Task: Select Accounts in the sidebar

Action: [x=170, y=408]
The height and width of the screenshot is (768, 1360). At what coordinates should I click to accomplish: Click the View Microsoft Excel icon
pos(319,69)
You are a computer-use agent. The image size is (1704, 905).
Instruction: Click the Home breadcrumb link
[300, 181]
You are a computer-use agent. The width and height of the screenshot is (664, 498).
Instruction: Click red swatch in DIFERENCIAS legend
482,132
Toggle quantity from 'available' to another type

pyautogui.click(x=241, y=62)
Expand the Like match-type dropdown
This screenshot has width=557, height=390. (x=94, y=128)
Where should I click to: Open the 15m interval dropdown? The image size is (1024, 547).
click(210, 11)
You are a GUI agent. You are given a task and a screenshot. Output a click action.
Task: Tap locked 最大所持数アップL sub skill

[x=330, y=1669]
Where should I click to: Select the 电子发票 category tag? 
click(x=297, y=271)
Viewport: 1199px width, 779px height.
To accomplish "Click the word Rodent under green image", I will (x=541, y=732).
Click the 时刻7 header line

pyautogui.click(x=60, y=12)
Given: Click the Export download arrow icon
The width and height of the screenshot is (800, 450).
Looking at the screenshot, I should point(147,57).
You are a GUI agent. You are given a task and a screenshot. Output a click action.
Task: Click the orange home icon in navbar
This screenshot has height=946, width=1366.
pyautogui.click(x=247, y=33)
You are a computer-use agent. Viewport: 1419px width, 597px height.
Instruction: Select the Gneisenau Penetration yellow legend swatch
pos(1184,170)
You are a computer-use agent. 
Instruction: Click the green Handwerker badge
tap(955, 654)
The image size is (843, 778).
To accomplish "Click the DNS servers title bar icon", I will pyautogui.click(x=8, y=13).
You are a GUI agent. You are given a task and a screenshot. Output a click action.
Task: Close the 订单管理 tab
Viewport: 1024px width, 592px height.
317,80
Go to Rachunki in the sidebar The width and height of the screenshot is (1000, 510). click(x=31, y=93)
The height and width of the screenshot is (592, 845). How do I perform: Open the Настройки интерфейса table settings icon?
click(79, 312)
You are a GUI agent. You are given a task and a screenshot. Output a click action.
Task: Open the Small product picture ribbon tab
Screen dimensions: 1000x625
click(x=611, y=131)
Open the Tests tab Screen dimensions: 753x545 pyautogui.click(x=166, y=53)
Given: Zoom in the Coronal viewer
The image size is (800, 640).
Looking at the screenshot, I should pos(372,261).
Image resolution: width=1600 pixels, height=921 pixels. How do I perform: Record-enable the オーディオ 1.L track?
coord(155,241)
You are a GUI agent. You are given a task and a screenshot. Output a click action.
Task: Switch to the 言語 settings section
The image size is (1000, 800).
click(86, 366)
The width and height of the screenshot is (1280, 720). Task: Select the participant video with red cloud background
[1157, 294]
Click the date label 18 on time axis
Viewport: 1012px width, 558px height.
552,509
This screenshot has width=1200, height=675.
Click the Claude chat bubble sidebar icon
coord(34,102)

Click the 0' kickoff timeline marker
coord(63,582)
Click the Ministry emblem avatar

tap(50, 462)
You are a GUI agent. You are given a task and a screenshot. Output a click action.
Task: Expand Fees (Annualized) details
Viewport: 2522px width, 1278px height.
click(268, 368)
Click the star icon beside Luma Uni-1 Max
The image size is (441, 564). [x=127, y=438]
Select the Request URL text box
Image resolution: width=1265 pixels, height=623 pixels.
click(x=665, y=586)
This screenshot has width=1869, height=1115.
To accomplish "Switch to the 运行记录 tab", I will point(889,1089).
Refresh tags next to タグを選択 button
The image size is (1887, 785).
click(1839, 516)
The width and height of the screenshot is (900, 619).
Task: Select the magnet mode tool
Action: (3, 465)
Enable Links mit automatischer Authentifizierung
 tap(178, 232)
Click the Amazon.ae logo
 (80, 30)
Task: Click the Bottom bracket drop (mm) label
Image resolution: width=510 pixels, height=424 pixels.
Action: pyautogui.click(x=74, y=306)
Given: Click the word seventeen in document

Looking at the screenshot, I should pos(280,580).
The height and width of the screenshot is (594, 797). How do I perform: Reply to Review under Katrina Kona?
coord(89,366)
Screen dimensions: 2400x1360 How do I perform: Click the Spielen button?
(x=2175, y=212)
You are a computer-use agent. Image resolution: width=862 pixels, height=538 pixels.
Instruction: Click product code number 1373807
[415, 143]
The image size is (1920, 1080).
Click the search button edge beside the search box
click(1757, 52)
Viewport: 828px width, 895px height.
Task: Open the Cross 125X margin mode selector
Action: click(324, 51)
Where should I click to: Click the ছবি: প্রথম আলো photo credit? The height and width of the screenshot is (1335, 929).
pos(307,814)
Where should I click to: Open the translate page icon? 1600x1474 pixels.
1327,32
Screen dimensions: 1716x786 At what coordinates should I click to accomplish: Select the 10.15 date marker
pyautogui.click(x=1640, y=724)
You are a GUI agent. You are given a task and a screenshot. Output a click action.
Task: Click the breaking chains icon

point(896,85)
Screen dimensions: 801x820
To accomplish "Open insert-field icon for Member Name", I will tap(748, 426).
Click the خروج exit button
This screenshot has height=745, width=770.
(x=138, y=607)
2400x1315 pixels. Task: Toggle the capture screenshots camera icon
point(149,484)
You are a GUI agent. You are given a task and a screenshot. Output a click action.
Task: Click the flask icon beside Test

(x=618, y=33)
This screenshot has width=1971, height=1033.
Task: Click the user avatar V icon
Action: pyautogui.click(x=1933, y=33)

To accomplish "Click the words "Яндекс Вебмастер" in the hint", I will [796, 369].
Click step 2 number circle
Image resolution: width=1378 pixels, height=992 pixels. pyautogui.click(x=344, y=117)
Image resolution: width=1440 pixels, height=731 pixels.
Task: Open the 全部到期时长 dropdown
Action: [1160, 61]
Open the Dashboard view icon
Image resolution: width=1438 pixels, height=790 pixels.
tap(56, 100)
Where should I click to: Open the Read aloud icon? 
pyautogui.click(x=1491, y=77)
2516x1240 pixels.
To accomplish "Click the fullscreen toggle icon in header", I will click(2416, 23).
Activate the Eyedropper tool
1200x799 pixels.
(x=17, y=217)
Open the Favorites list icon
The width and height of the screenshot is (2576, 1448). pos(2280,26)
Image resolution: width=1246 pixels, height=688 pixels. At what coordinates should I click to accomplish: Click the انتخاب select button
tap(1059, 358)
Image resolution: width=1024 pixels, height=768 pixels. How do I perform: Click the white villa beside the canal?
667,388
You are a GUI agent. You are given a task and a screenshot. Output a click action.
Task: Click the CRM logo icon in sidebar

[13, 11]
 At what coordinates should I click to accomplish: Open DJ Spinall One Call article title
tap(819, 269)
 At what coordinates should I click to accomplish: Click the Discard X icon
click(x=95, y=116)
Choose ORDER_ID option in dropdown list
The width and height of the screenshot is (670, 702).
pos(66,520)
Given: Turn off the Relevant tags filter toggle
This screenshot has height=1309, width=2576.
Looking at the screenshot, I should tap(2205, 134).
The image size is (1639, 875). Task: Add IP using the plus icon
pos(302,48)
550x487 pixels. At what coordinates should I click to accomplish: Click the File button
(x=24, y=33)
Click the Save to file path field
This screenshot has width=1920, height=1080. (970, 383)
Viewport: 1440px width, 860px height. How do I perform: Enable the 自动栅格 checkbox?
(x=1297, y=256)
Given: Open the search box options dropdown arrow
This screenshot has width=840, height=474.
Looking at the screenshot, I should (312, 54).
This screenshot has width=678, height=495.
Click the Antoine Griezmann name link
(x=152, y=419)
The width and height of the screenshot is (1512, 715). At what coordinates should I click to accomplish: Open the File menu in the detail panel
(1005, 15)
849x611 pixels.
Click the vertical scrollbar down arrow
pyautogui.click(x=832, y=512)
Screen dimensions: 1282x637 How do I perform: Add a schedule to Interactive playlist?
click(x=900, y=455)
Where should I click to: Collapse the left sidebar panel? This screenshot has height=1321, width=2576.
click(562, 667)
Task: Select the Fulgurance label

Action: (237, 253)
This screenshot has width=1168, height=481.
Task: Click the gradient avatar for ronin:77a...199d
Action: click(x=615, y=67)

**PROBLEMA CURTO:**
Conte quantas linhas dos registros acima contêm a palavra "swatch". Responda somente com o número.

**RESPOSTA DO EXERCÍCIO:**
2